Isu mundur ini muncul, karena dugaan adanya keberpihakan Jokowi pada pasangan calon nomor urut 2 Prabowo Subianto dan Gibran Rakabuming Raka pada Pilpres 2024.
Tak hanya itu, Faisal Basri pun juga menyoroti masalah tumpukan utang yang terjadi selama era pemerintahan Presiden Jokowi, karena sudah tembus sekitar Rp8 kuadriliun atau Rp8.000 triliun.
"Bikin Ibu Kota Nusantara (IKN), kereta, duitnya enggak ada. Jadi dengan cara apa? Utang, sekarang sudah Rp8 kuadriliun," tegasnya.

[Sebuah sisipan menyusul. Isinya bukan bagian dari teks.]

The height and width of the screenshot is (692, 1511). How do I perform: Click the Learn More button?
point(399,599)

Faisal memproyeksi utang tahun ini akan tambah besar, mengingat pemerintah masih terus mendorong peningkatan belanja alutsista seperti pesawat bekas dan sebagainya.
Ia memperkirakan apabila kebijakan dilanjutkan oleh (capres) Prabowo, utang RI bisa bengkak menjadi dua kali lipat alias Rp16 ribu triliun. Utang-utang tersebut akan ditanggung oleh generasi muda.

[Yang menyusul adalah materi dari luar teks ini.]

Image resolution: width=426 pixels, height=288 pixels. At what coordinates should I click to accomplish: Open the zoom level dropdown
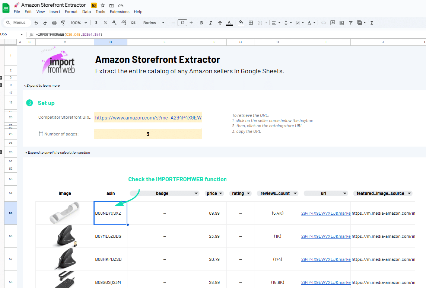(x=79, y=23)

Sebagai informasi, hingga akhir tahun 2023 posisi utang pemerintah Indonesia mencapai Rp8.144,69 triliun atau tumbuh 5,31 persen dibandingkan periode tahun 2022. Kemudian rasio utang berada di level 38,59 persen terhadap PDB. Meski begitu, rasio utang tersebut masih di bawah batas aman 60 persen terhadap PDB sesuai dengan UU No 17/2003 tentang Keuangan Negara.